Tyler was starting to struggle being a manger, he didn’t like managing people, he was now being paid a salary and the company just felt off to work for. He didn’t feel like he had many options since he got the job while he was still supposed to be in high school, but then he dropped out and didn’t ever get his GED. We toyed around with the idea of him going back to school at night to finish his credits and possibly going to college to be a mechanic. That was what he wanted to do as a career. We started looking at our schedules and prices for the schooling. It almost felt doable.
I’m not trying to rush through to the next ‘big’ thing but I can’t really think of what happened the rest of 2013. Our kids just kept growing and that meant our parenting got different. We struggled to figure out the best way to parent Kash from the very beginning. Usually you do what your parents did or what you learn from a book if you read before you have a baby. At first it was lots of punishments, time-outs, trying to get him to do things our way without him having a say and that included using hitting(also referred to as spanking). By the time Everett was born I wanted to do different by them. I just felt deep in my soul that what we were doing was wrong.

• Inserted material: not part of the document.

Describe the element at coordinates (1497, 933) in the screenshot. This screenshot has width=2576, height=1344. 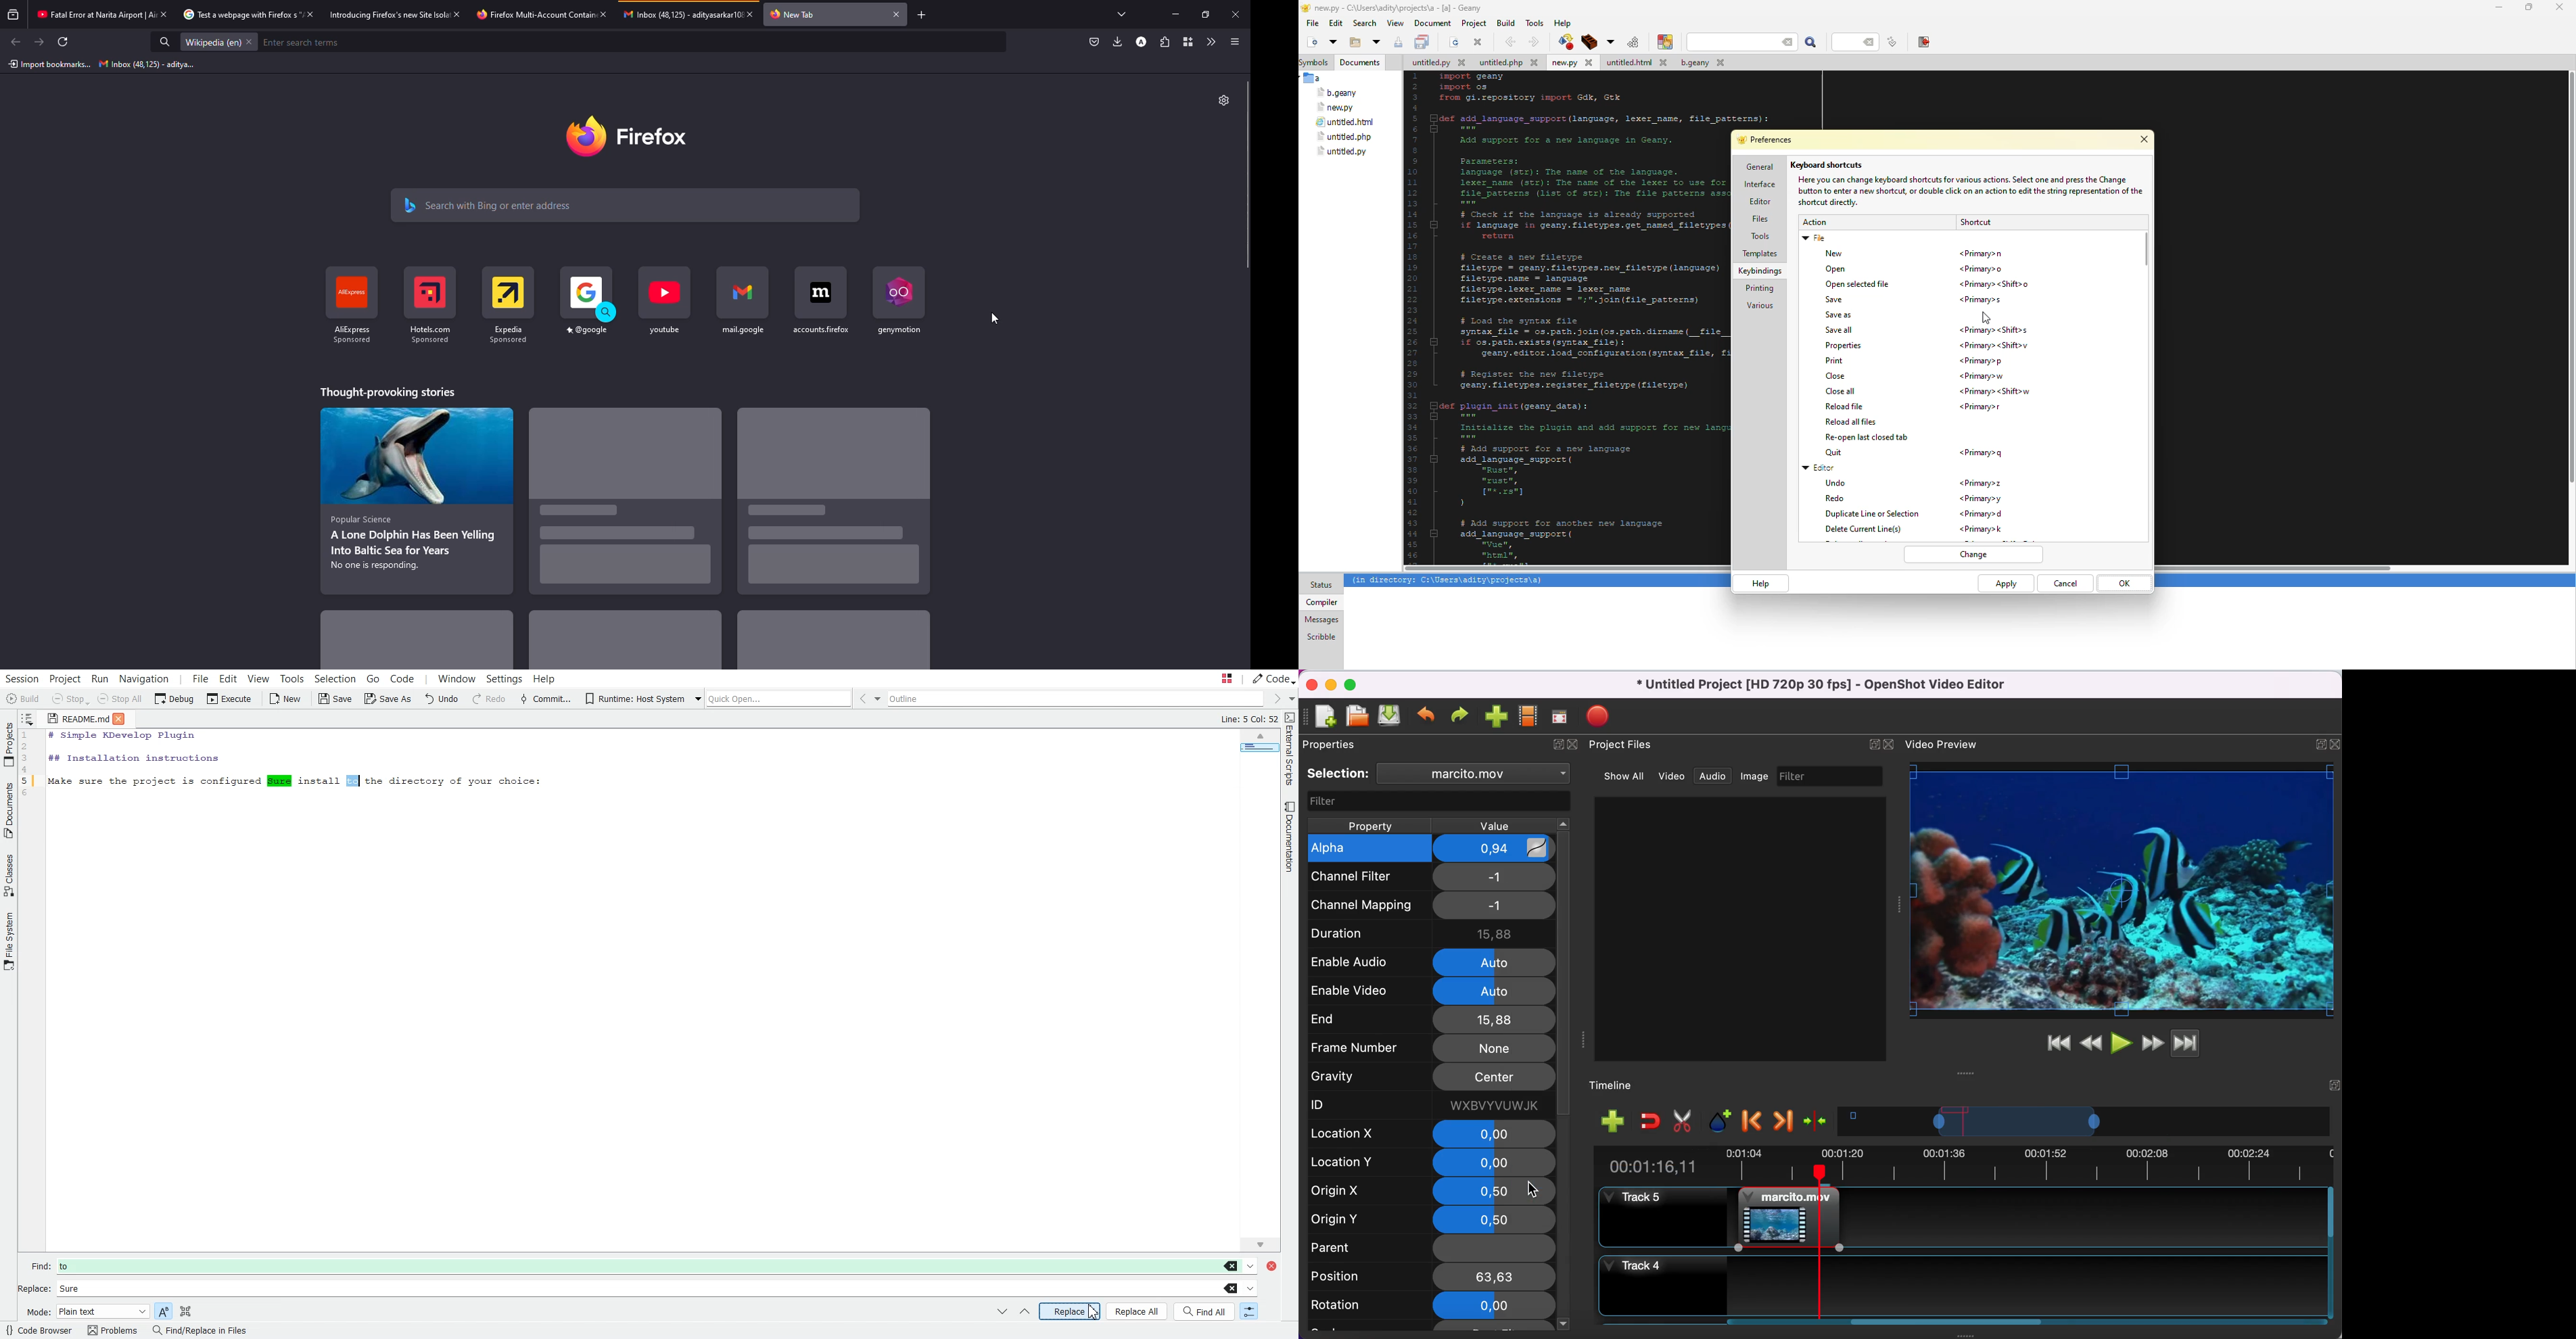
I see `15,88` at that location.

I was able to find peaceful parenting/gentle parenting/respectful parenting. It blew my mind. Everything I read about felt like a kick in the pants. Of course this is how we are supposed to parent, I thought. If you wouldn’t treat your spouse or best friend the way you treat your kids there is something wrong. Kids are people, but most of the time they aren’t treated that way.
From then on, we made a change. To this day we are still putting in a conscious effort to remain respectful and to teach our kids without blame, shame or pain. Even most of the time without punishments. A quote that really reminds me why I do this is
Anyway, We were able to have a better relationship once we focused on connecting with Kash instead of trying to force him to be different.
Tyler and I were doing better than we had been, although we still had trouble communicating our needs. We can go weeks without any sort of “fighting” and then all of a sudden the whole world would come crashing down. I would still struggle with feelings of being inadequate and that would come into play a lot. I didn’t fully trust him and he knew it.
*Getting personal here*
It would still take me quite a while to be comfortable with him when we were intimate, probably due to my sexual abuse. I constantly ask him why he likes me, why he wants me. I can’t imagine how annoying that must be.`Luckily he is great at addressing my concerns.
Tyler really helped me more than he knows. He taught me how to stand up for myself, even if it meant standing up to him. He taught me how to speak my mind and that what most people think doesn’t matter. He taught me how to take care of myself, and that suicide wouldn’t ever help. I know I gave him a few scares too. He’s done so well getting me out of a spiral. Especially with not knowing what depression is and just being thrown into it.
During this year we also bought me a jeep wrangler, she’s so pretty!
At the end of the year Tyler decided he wanted to save up to go to USBS nationals, aka a big bowling tournament. It was going to be in Reno in 2014, so we started saving up and making it a plan.
The year passed so quickly, as it always seems to. Kash turned 5 and my baby was about to be 1. We felt really good and we had even been talking to my family about them moving to a bigger house and us all living together. It wasn’t serious talk..yet.